Somewhere, not too far from the cozy warm house where I sit and write this, an Arctic Woolly Bear Caterpillar (Gynaephora groenlandica) sits frozen solid, in the spot where the dropping temperatures of an Arctic fall found it. It is one of the most cold tolerant species of insects known. It is also long lived. The caterpillar lives for fourteen years before becoming an adult. Fourteen years of freezing solid and thawing again, alive.
It is hard for most people to comprehend this fact, our minds won't let us accept (with the possible exception of Walt Disney and other cryonics believers) that a living creature can be frozen solid, for periods of 9 or so months, and still survive. The reasons this remarkable insect is able to survive living in the high arctic are many and complex.
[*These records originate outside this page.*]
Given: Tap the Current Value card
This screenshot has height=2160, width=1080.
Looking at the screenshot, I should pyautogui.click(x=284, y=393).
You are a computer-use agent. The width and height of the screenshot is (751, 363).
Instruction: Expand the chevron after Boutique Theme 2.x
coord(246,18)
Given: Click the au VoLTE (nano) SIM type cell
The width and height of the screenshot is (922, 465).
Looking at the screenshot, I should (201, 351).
It's tissues are freezing tolerant partially because of the presence of natural antifreeze, such as glycerol and others. During its active summer phase it warms it's body, often to several degrees above the ambient temperatures by actively basking in the sun, and orienting it's body to maximize the effects of basking.
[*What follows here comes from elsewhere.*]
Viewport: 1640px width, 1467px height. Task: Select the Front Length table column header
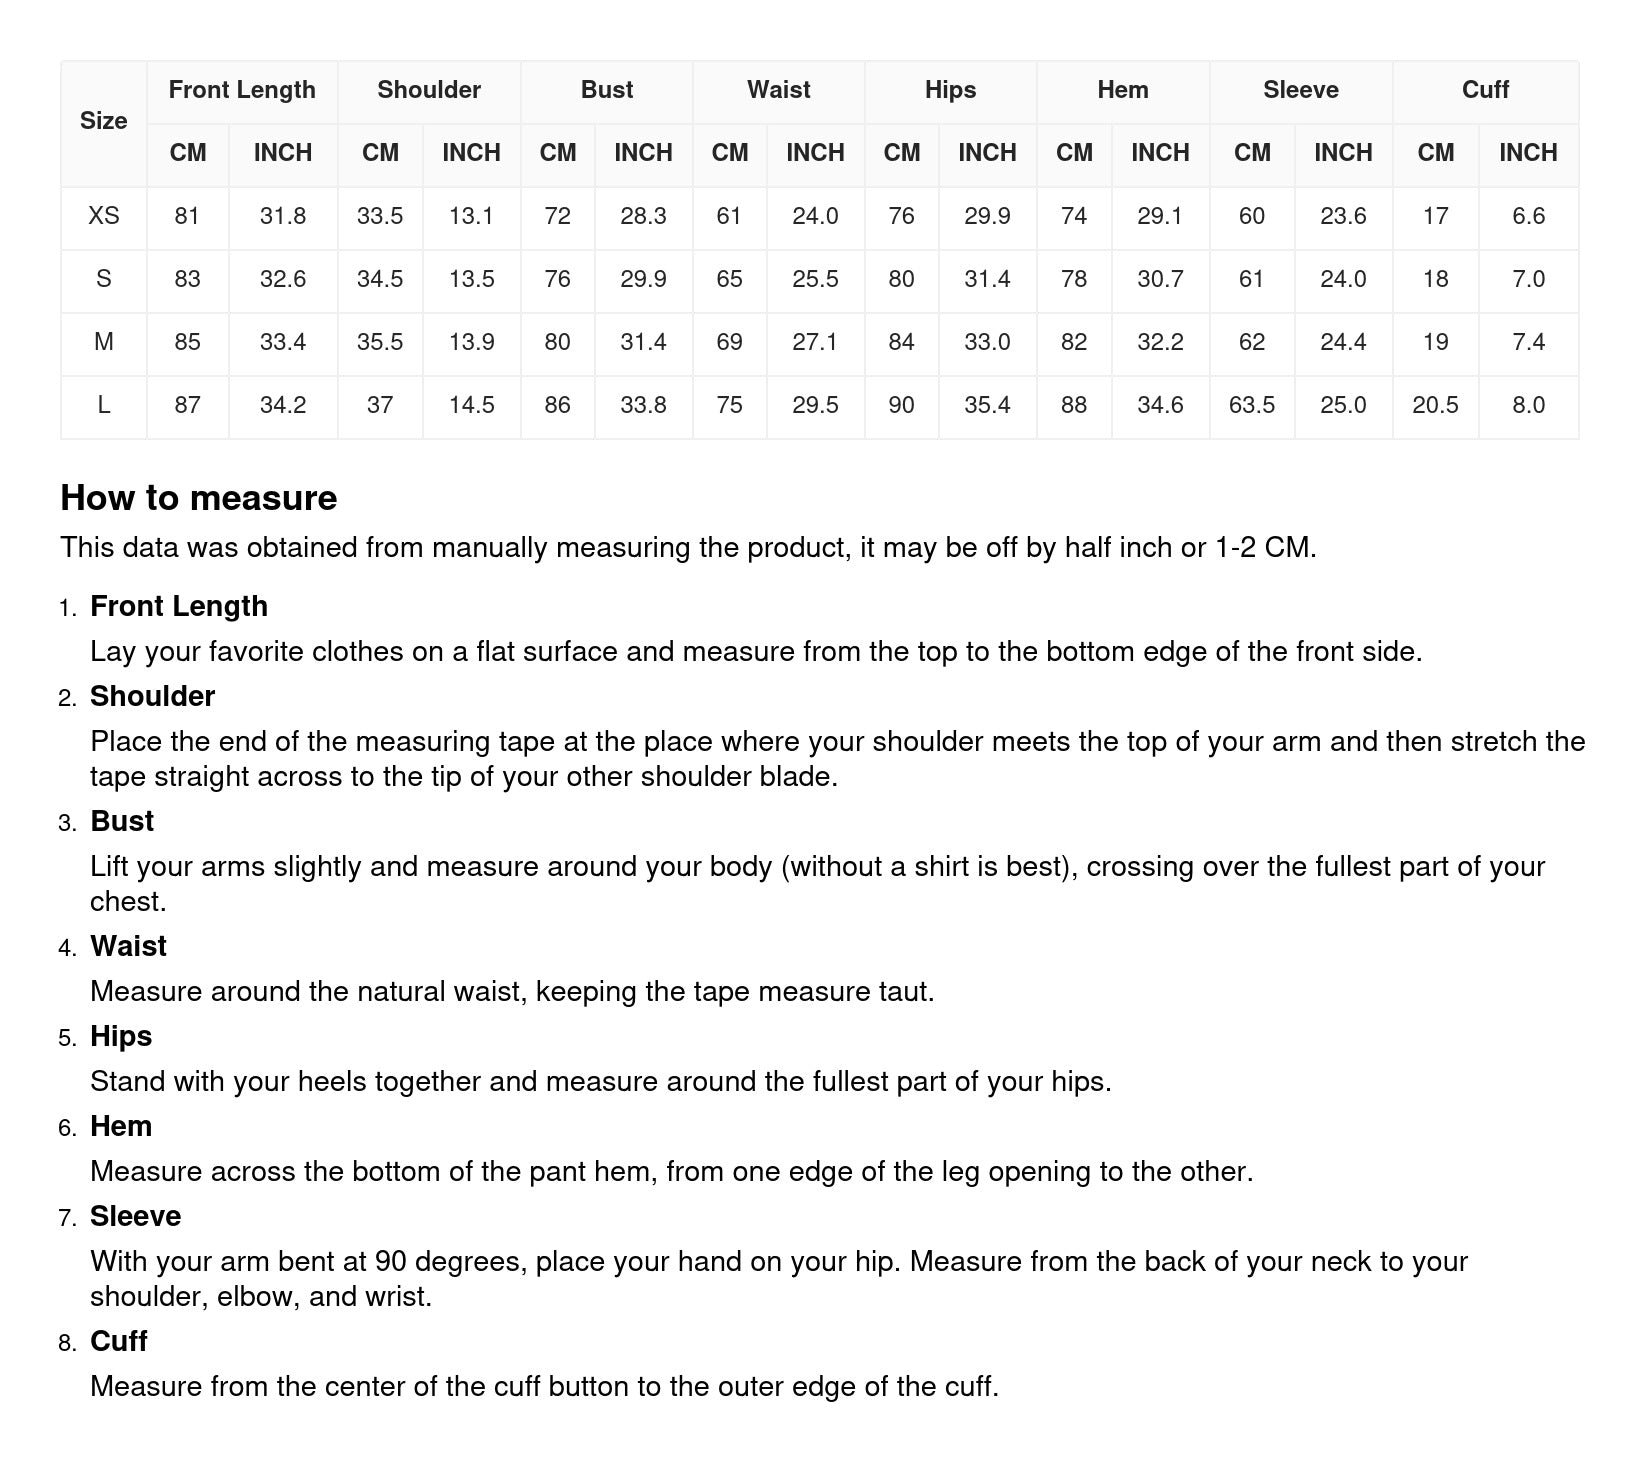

The caterpillar thaws in the spring when it's body temperature approaches -8 degrees C. Although it has thawed, at that point it still isn't active, and it is in a kind of suspended animation until it warms further. At a few degrees above zero it finally becomes active, and is able to feed at temperatures in the mid teens. It has very little time in the short arctic summers, even with active warming strategies, to feed and grow, so it is perhaps not surprising that it takes 14 years to work its way through its instars to adult hood.
With all of the time it spends frozen, it probably seems like quite a short life to adulthood, and it of course has no way of knowing just how remarkable and wonderful it truly is.